ASSIGNMENT:
Pictures in the listing below are skipped, while the lines from the "Task: Open the Curves palette icon" line through the "Task: Click the" line are returned word for word.

EXTRACTED INFORMATION:
=== Section Start ===

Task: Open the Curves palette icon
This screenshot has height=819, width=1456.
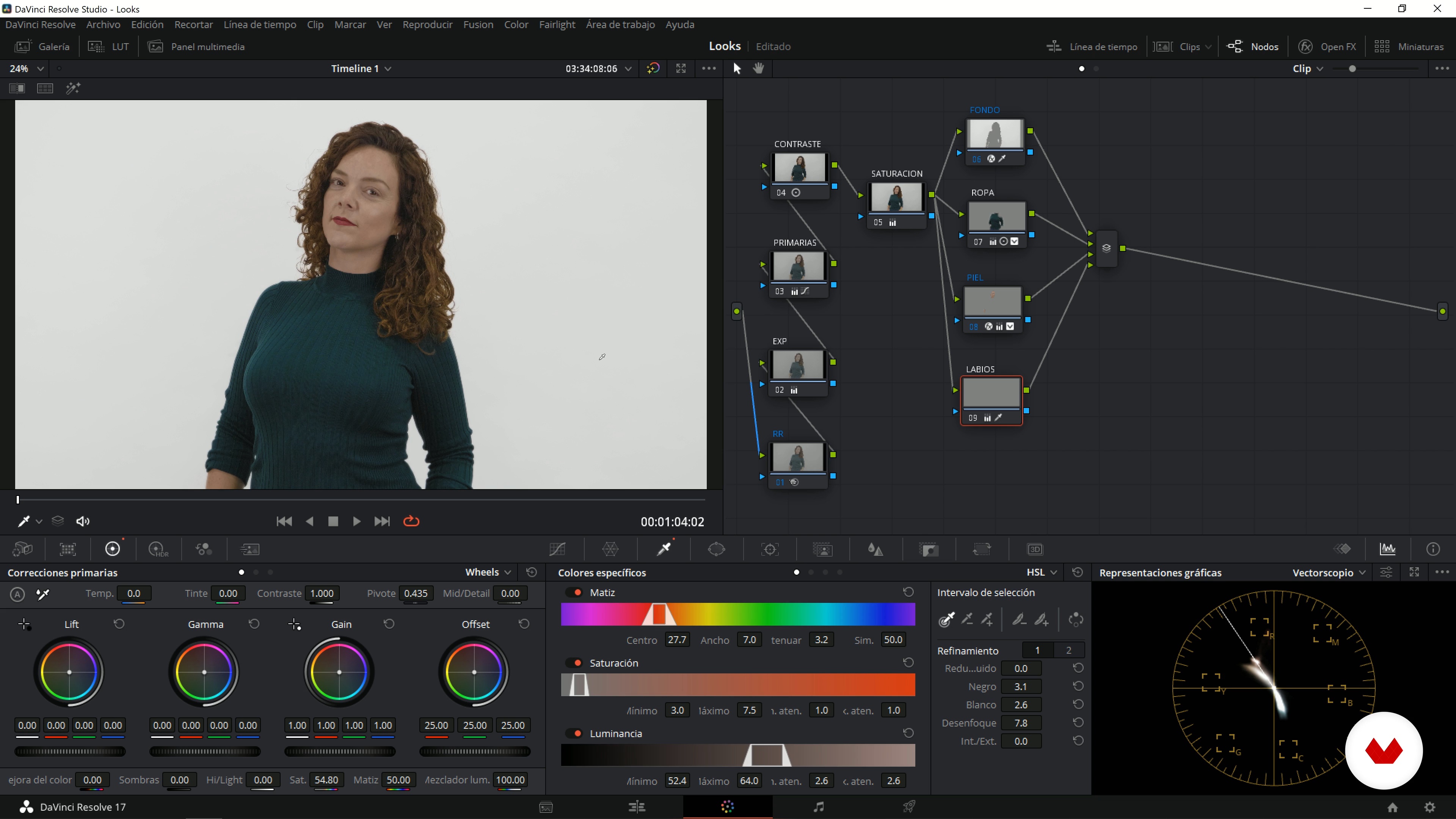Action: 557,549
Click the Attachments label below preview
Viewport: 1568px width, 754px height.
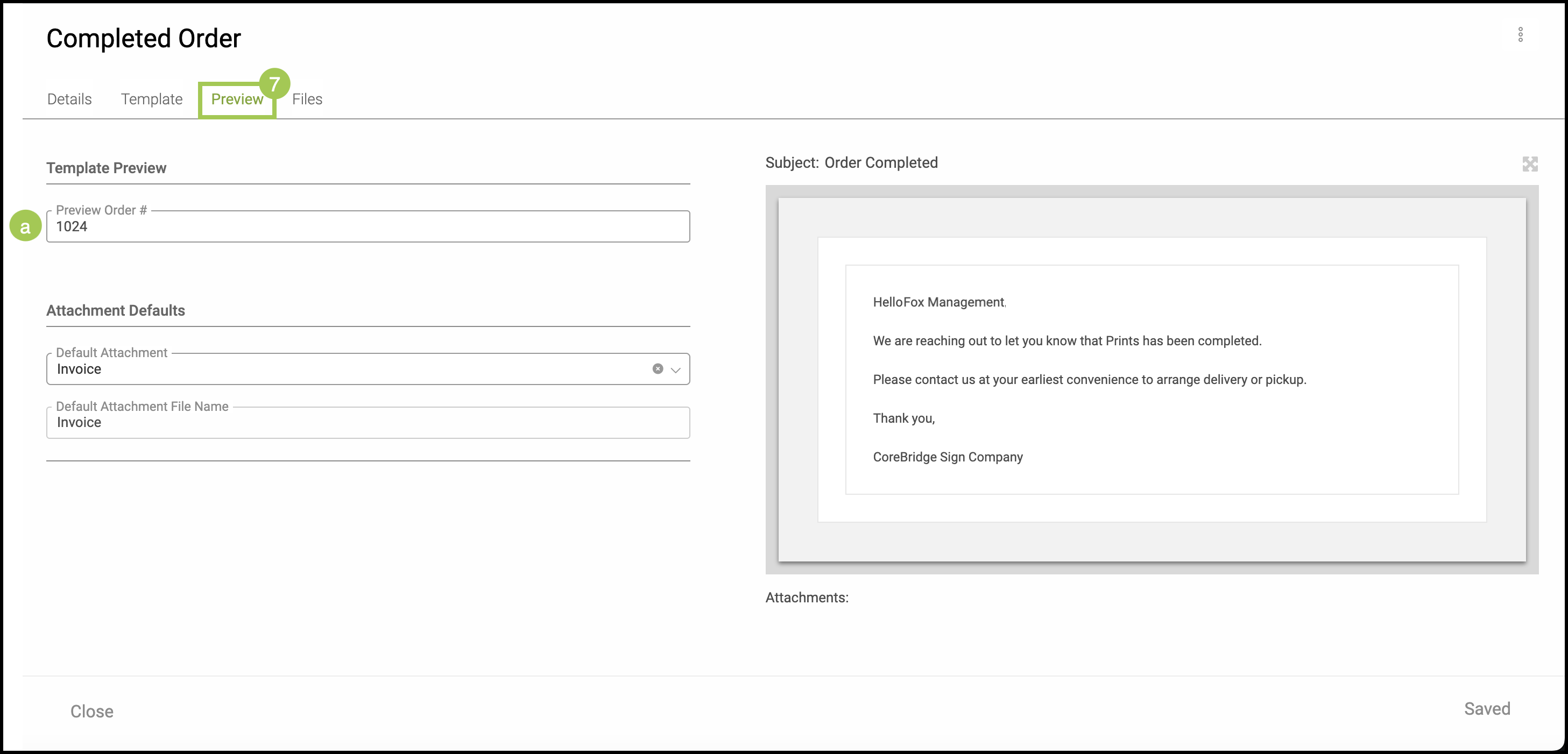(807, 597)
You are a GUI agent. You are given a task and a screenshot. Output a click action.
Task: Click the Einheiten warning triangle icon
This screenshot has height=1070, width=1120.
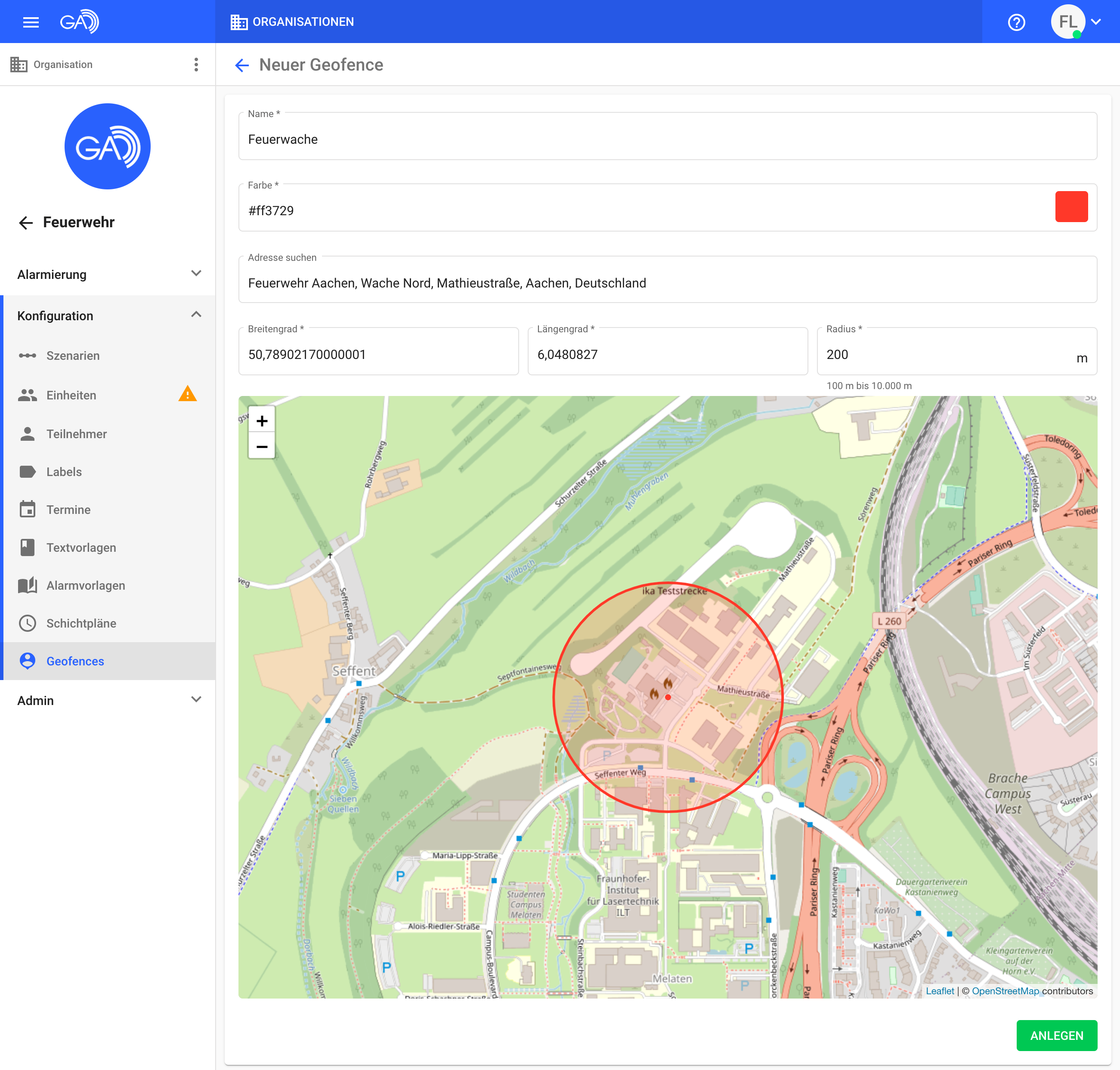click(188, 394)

=== Section End ===
=== Section Start ===

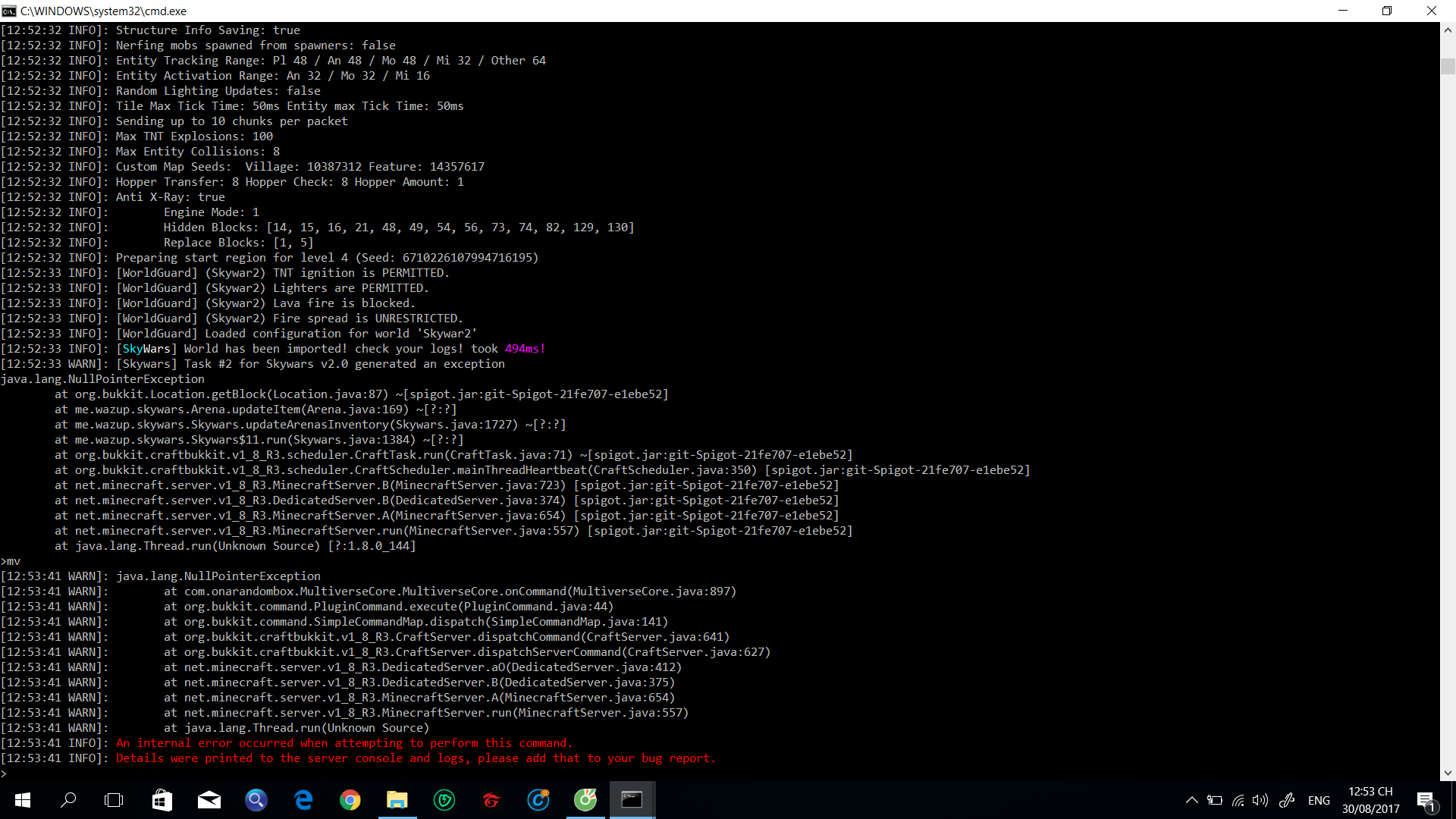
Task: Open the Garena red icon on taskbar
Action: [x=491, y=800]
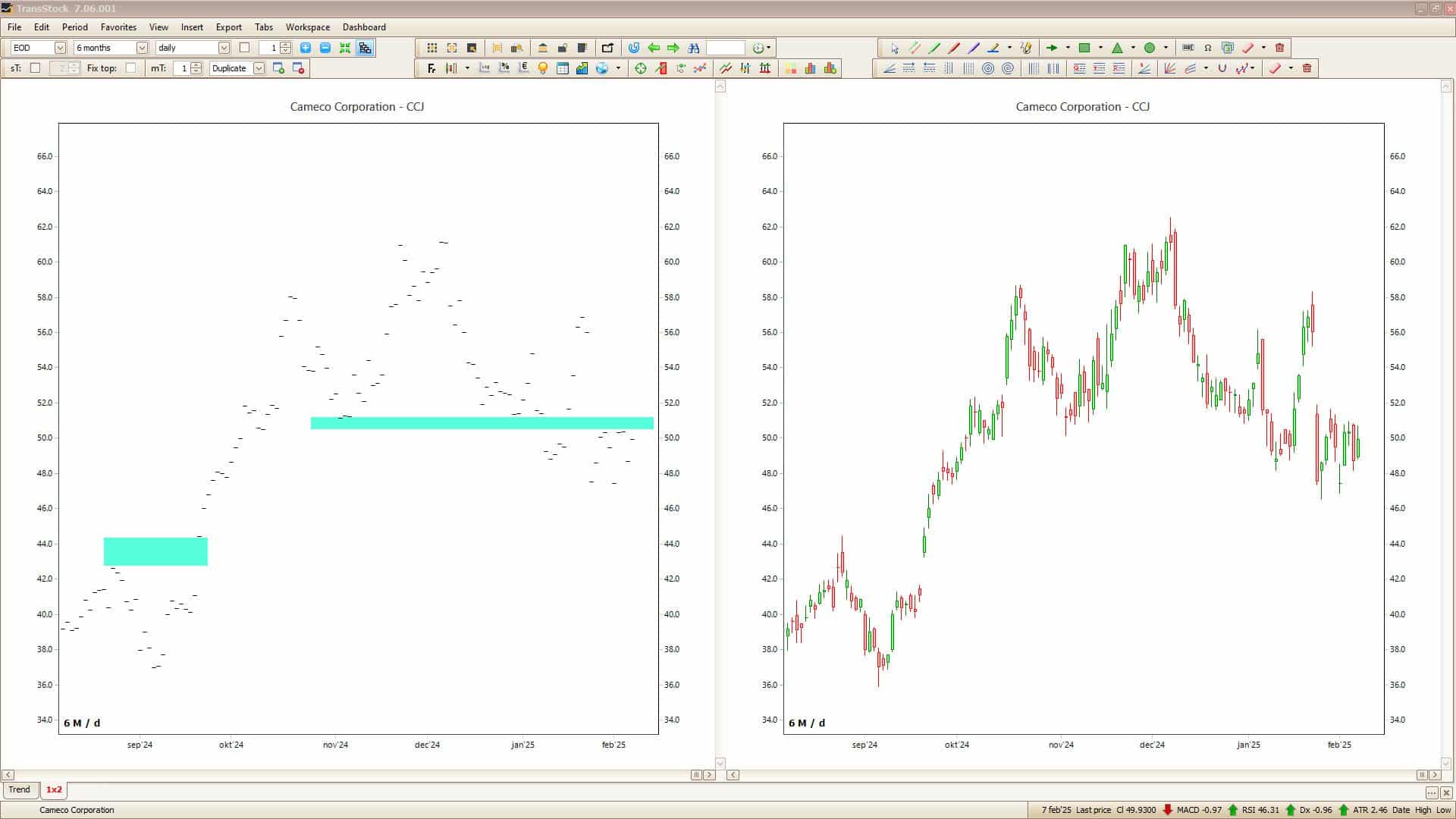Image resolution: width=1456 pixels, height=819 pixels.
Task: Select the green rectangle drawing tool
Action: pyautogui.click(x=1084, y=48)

=== Section End ===
=== Section Start ===

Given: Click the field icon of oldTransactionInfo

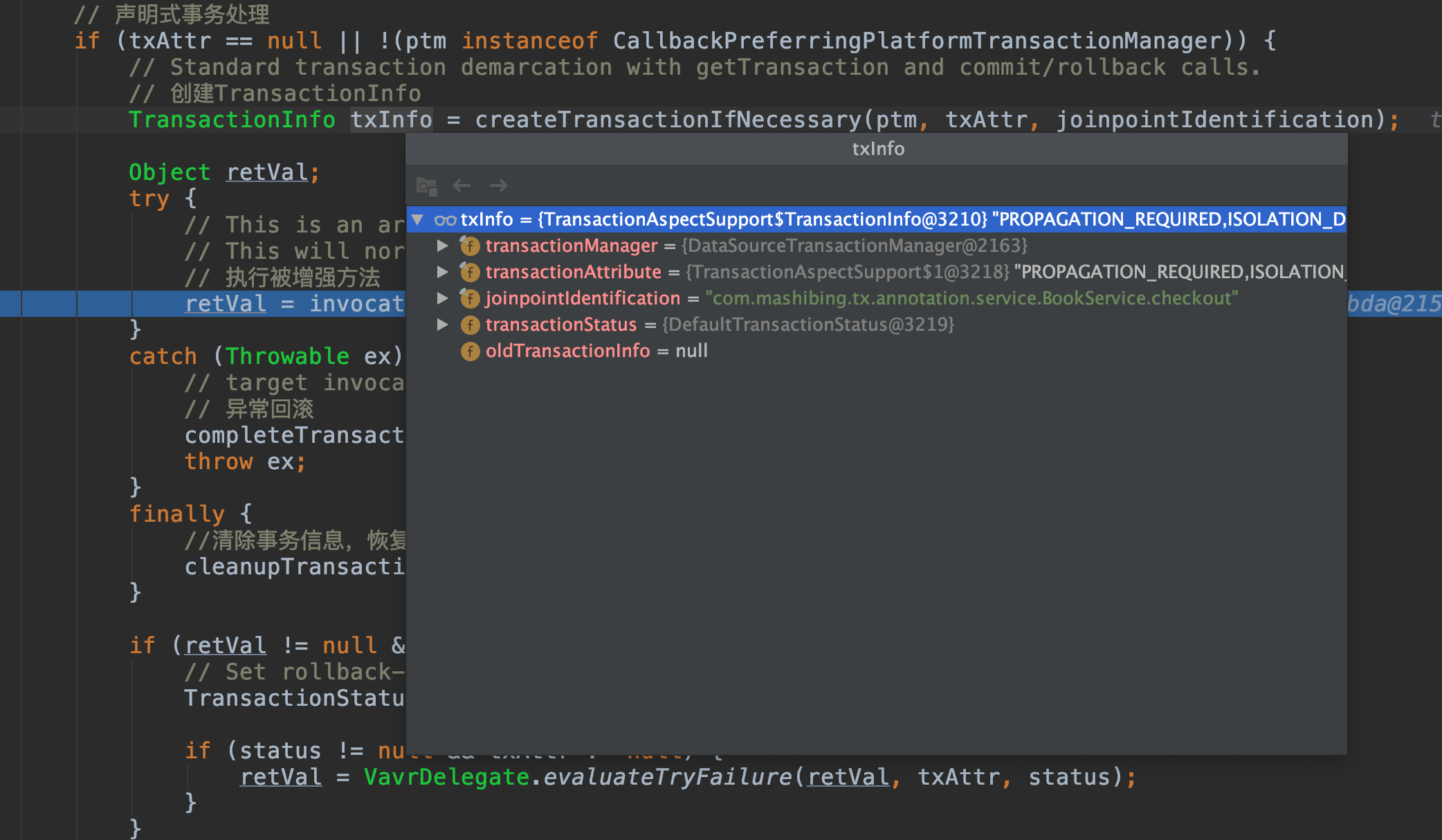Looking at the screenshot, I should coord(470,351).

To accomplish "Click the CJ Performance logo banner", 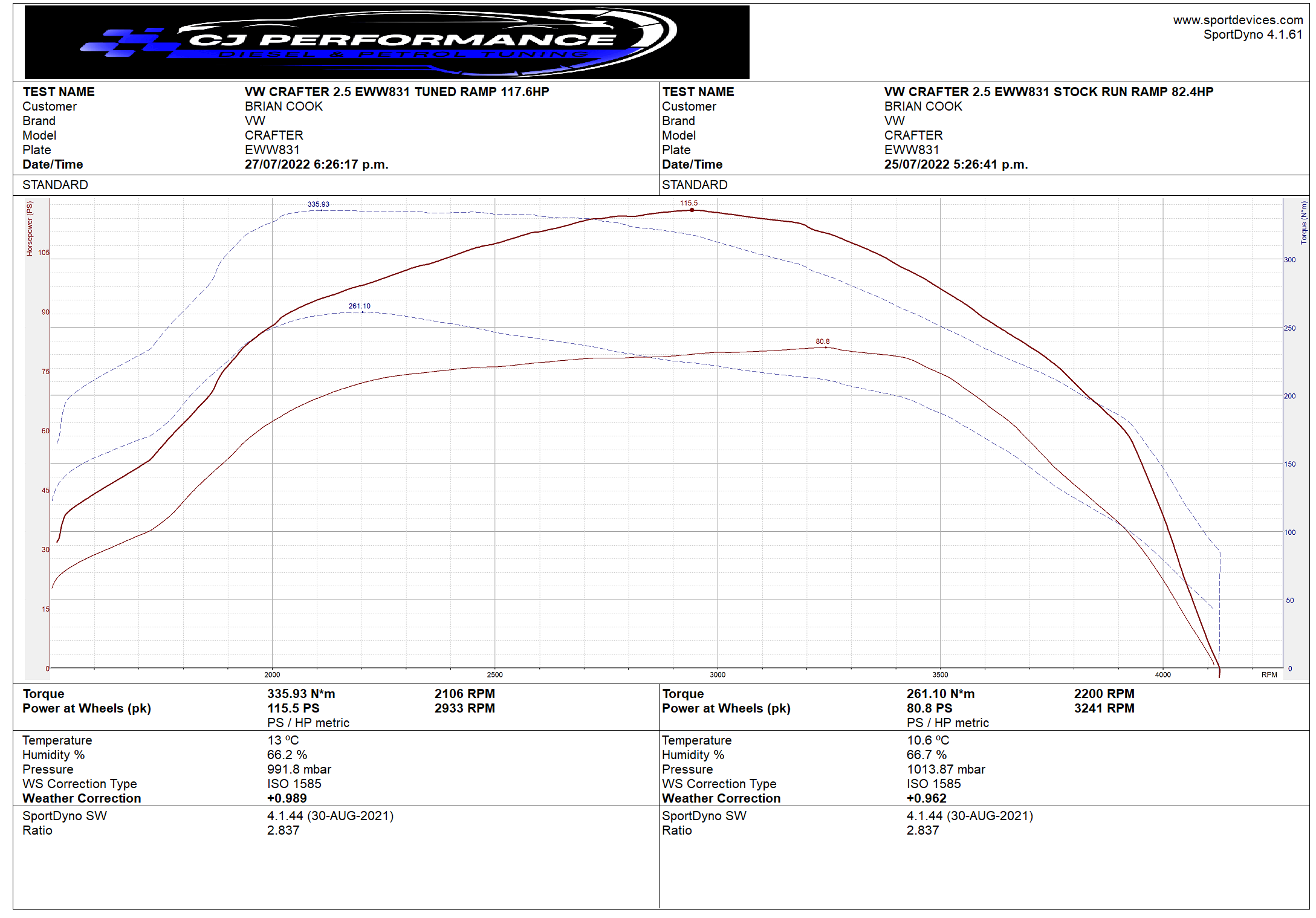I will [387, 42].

=== Section End ===

ANSWER TO THIS TASK:
Task: Open the Curves palette icon
This screenshot has height=819, width=1456.
Action: 557,549
Click the Attachments label below preview
Viewport: 1568px width, 754px height.
(807, 597)
You are a GUI agent. You are given a task and a screenshot. Output a click action.
Task: Click the Einheiten warning triangle icon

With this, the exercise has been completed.